"Masih takut, ya?" ejeknya.

"Sudah, turuti saja!" pintaku yang tidak mau menjawab.

Dia pun mau ikut masuk ke dalam. Di ruang tengah, dia langsung terpaku saat melihat piano baruku. "Boleh saya mencobanya?"

"Eh, kau bisa?" tanyaku.

Dia menaikkan alisnya dan tersenyum, itu membuatku langsung mengerutkan kening. "Mainkan saja," kataku.

Dia pun langsung duduk di depan piano. Sementara aku, segera menuju ke dapur. Saat melewati pintu menuju sumur yang terbuka, aku segera menutupnya. Sekarang, aku mendengar suara piano itu. Aku menoleh ke arah Darma, permainan pianonya cukup bagus.

Aku tidak tahu lagu apa yang sedang dia mainkan, tetapi dari apa yang kudengar pastinya lagu itu adalah lagu sedih. Karena lagu itu, saat membuat teh aku mulai teringat Ayah. Dia juga bisa bermain piano seperti Darma.

Dulu dia juga punya piano, tetapi Ayah menjualnya kurasa itu saat kami sedang kekurangan uang. Sungguh berbeda dengan sekarang, Ibu memiliki tiga ruko di kota—dia biasanya bekerja di ruko pertama—dan mobil baru. Bahkan, dia mau membeli rumah.

Darma meminum teh yang aku buat di beranda rumah, dia kembali berdiri melihat ke atas. "Bulan punama mungkin akan datang kurang dari dua minggu lagi," katanya saat melihat bentuk bulan yang belum setengah itu.

"Aku tidak percaya padamu," kataku.

"Kenapa tidak?" Darma menoleh padaku.

"Kau bilang kau buruk dalam menghitung," ejekku.

Dia tertawa kecil. "Iya juga. Lagi pula, bulan purnama tidaklah penting," kata dia.

"Lalu, apa yang penting?" tanyaku.

"Kamu."

Aku langsung mengerutkan dahi. "Tahu tidak? Sebelumnya, aku sangat tidak suka padamu," kataku.

"Kenapa? Memangnya saya melakukan apa?" tanya dia yang kurasa hanya pura-pura penasaran.

"Semua perempuan membicarakanmu. Itu sangat menyebalkan. Apalagi mereka suka menjerit saat melihatmu main bulu tangkis," jabarku. "Kau juga sepertinya menikmati itu. Dengan sengaja, kau pernah melempar kausmu yang penuh keringat ke arah mereka. Lalu, mereka memperebutkannya."

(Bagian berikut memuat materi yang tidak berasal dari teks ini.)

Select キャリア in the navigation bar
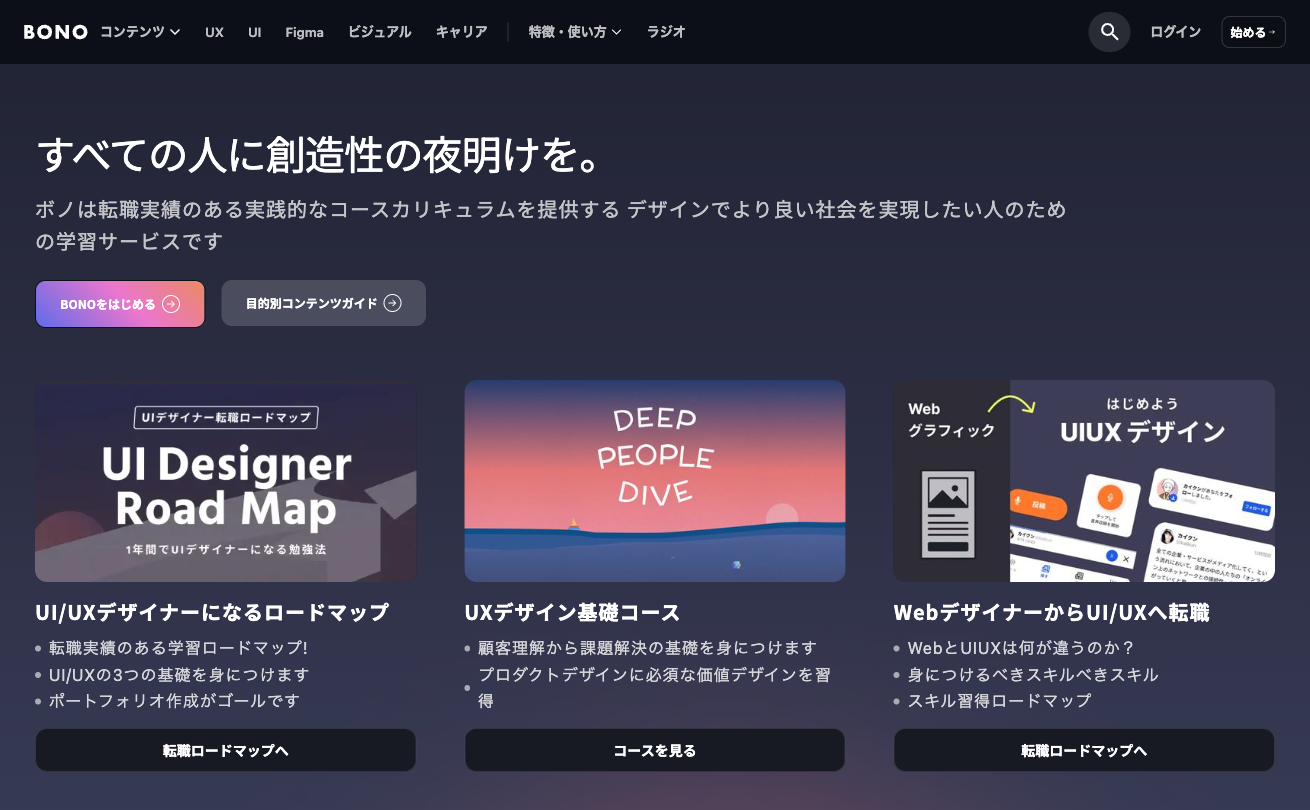This screenshot has height=810, width=1310. (461, 32)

"Kurasa itu salah satu hal bodoh yang pernah saya lakukan," ujarnya seraya tertawa. "Tapi soal dibicarakan gadis-gadis, itu di luar area kehendak saya, kan?" tambahnya. "Mungkin kamu ingin menjadi seperti mereka juga, tapi kamu tertalu gengsi untuk itu." Darma menyengir dengan sangat menyebalkan.

"Sembarangan," kataku yang kemudian menghadap ke depan, membiarkan ada jeda tanpa bicara. "Tapi itu sebelumnya, kurasa perasaanku kini berubah."

"Berubah jadi apa?" tanyanya.

"Jadi apa ya? Kau penasaran, ya?" ledekku.

"Pintar banget ya bikin orang penasaran," kata dia seraya tertawa kecil.

Lalu, dia memandangku. Tatapannya tampak penuh. Senyumku luntur karena gugup. Dia mendekatkan tubuhnya ke tubuhku, tangannya dia angkat dan menyentuh kedua lenganku. Ini membuatku cukup tegang. Aku tidak tahu harus bereaksi apa dengan sikapnya.

"Ma-mau apa?" tanyaku lirih.

"Saya akan menjagamu," kata dia. "Jangan ragu untuk telepon saya ketika kamu takut. Keselamatanmu adalah prioritasku."

Aku terdiam.

Dia melepaskan tangannya dari kedua lenganku, lalu kembali menoleh ke arah langit. "Apa kamu percaya takdir?"